◆ **Consignes**:
[A] Comment traduire en anglais cette phrase de l'extrait sur la souveraineté du peuple : « L'orateur s'efforçait ensuite de laver les associations des accusations dirigées contre elles. » ?
[B] Pourriez-vous prolonger l'extrait sur la souveraineté du peuple au-delà de sa dernière phrase ?

◆ **Extrait de page**:
__________________________________________________
Le principe de la souveraineté du peuple ayant été proclamé, il fallait en subir les conséquences, disait M. d'Argenson, et il ajoutait :

« Souffrez donc que chacun, même un député, puisse dire au peuple : Vous êtes souverain; vous pourrez, quand il vous plaira, perfectionner vos institutions. Les sermens que plusieurs d'entre vous ont prêtés, c'est à vous, à vous seul qu'ils s'adressent, c'est envers vous seul qu'ils engagent. Examinez les perfectionnemens qui peuvent vous être proposés ; que ceux qui les préfèrent au régime actuel le déclarent ouvertement; et quand la majorité du peuple s'y sera ralliée, il y aura obligation morale pour tous de s'y soumettre, sans préjudice du droit perpétuel, imprescriptible, et qui appartient à chacun, de proposer mieux. »

Quant à M. Audry de Puyraveau, il ne reconnaissait à personne le droit de lui demander compte de ses actes, en dehors de la Chambre : il n'était député qu'à la Chambre et pendant la séance; hors de là il entrait dans la classe des simples citoyens, et il avait pu à ce titre prendre place dans la Société des droits de l'homme, puisqu'il en avouait et en approuvait les doctrines. Conséquence rigoureuse du principe reconnu de la souveraineté du peuple, le droit de s'associer était incontestablement acquis aux citoyens, et la marche du pouvoir ne justifiait que trop l'exercice qu'ils en avaient fait. L'orateur s'efforçait ensuite de laver les associations des accusations dirigées contre elles.

« Malgré les injures des feuilles stipendiées, disait-il, et malgré certains réquisitoires, l'on ne fera jamais croire à la France que la grande cité, ce pays des lumières, renferme une société d'hommes de désordres, de bouleversement et de pillage, même de la loi agraire, ce Croque-mitaine des imbéciles. ( Rires et murmures. ) Juillet 1830 a prouvé le contraire de cette assertion machiavélique, jetée sans être crue de ses auteurs à la tête des niais. (Nouveau mouvement. ) »
__________________________________________________
◆ **Section des données**:
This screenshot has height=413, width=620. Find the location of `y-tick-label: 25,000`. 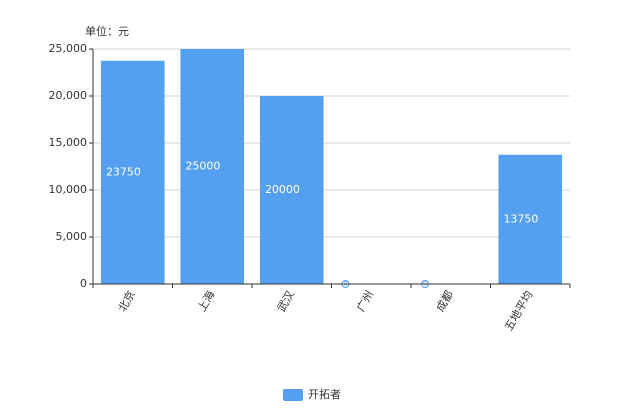

y-tick-label: 25,000 is located at coordinates (68, 48).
__________________________________________________
◆ **Réponses par tâche**:
[A] The speaker then endeavored to clear the associations of the accusations directed against them.

[B]
Le but des associations n'était pas d'attenter à la propriété: << elles savaient que le droit de propriété était le seul fondement de l'état; que, sans lui toute agglomération d'hommes

serait impossible, et qu'il n'y avait de liberté qu'alors que chaque homme pouvait en user à sa volonté » elles voulaient seulement un changement dans les lois politiques; elles voulaient que ce qui se faisait par un seul, dans l'intérêt de quelques uns, fût fait par l'élection dans l'intérêt de tous. M. Audry de Puyraveau terminait par des considérations personnelles sur les persécutions qu'il avait essuyées sous la restauration et depuis la révolution de juillet, parce qu'il était l'ami du peuple, qu'il voulait son bonheur, et qu'il le croyait possible.

Dès que l'orateur eut cessé de parler, M. de Ludre annonça qu'il était aussi un des signataires de la Déclaration des droits, et qu'il adhérait à toutes les explications de M. d'Argenson.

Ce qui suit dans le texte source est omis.